A new compilation of magnetic and gravity data of the Sierra Nevada reveals regional crustal structures that can be mapped across Cenozoic cover and Cretaceous plutons. Earlier studies noted a correspondence of magnetic properties with initial strontium ratios at the latitude of Yosemite Valley, borne out by magnetic highs filtered to enhance voluminous magnetic sources that occur in areas where the initial strontium ratio in Mesozoic plutons is greater than 0.706. The new compilation shows that the correspondence is not so simple, however, as 40 km to the northwest, the magnetic highs terminate south of the northern extent of the .706 line. The eastern margin of the magnetic high does not follow the .706 line to the southeast.

The rest of the Sierra Nevada is characterized by magnetic highs associated with the northeastern part of the Northern Sierra terrane, the Kings River ophiolite and Kaweah serpentinite mélange, the Feather River Peridotite, and mafic and ultramafic bodies in the Western Metamorphic Belt, separated from each other and from the Great Valley magnetic highs to the west by prominent magnetic lows.
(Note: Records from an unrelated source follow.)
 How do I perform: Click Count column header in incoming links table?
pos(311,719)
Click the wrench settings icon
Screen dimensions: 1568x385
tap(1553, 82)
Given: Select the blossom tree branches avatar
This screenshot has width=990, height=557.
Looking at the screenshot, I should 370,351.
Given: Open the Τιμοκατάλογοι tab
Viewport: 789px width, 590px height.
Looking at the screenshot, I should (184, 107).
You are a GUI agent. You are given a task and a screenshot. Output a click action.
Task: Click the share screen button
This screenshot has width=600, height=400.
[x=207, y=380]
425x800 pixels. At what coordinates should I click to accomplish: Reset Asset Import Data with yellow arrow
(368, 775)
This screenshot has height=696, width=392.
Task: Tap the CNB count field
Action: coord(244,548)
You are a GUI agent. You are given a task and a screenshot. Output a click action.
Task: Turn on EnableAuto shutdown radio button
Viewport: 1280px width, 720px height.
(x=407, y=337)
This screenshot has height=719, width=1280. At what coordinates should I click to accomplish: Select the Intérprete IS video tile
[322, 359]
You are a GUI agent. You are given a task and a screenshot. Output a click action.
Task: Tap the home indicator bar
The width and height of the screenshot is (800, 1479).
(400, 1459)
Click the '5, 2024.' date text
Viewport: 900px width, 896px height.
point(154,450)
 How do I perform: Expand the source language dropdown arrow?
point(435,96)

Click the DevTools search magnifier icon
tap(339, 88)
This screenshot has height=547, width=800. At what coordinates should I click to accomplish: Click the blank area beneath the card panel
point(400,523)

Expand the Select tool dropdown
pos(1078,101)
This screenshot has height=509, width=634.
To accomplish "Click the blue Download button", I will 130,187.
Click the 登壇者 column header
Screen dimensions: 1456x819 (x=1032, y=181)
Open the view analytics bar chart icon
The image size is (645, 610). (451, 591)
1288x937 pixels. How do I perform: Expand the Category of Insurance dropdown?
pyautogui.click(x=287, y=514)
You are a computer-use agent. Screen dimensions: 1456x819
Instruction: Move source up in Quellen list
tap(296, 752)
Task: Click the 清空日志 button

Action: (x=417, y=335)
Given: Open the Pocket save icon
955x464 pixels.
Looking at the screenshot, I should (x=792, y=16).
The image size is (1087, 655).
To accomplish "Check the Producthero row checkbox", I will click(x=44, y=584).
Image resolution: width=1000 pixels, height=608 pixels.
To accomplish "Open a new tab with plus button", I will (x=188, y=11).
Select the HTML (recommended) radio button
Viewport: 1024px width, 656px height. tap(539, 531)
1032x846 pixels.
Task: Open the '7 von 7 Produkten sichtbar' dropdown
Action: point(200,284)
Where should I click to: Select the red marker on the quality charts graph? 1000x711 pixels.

The southern boundary of the Northern Sierra terrane magnetic high cuts across exposures of the Lake Tahoe intrusive suite and locally coincides with the Quaternary Dog Valley fault. Locally along the Kings-Kaweah western margin are concealed faults that project towards a zone of linear N-NW-trending magnetic and gravity gradients that can be mapped along the entire length of the Sierra Nevada. These gradients coincide locally with strands of the Quaternary Foothills fault system. The gradients appear to extend across circular gravity and magnetic lows whose eastern parts coincide with the Cretaceous Penryn and Rocklin plutons. Southeast of Auburn, Quaternary faults step east around prominent magnetic and gravity anomalies of the mafic Pine Hill intrusive complex. The magnetic data show that the Feather River peridotite dips steeply NE and extends to mid-crustal depths where it coincides with the Meadow Valley fault zone. The magnetic data can be used to map the peridotite beneath Cenozoic volcanic cover for about 25 km. Combined with surface geology, potential-field data suggests that some of the faults marked by magnetic and gravity anomalies appear to influence pluton architecture and Cenozoic faulting.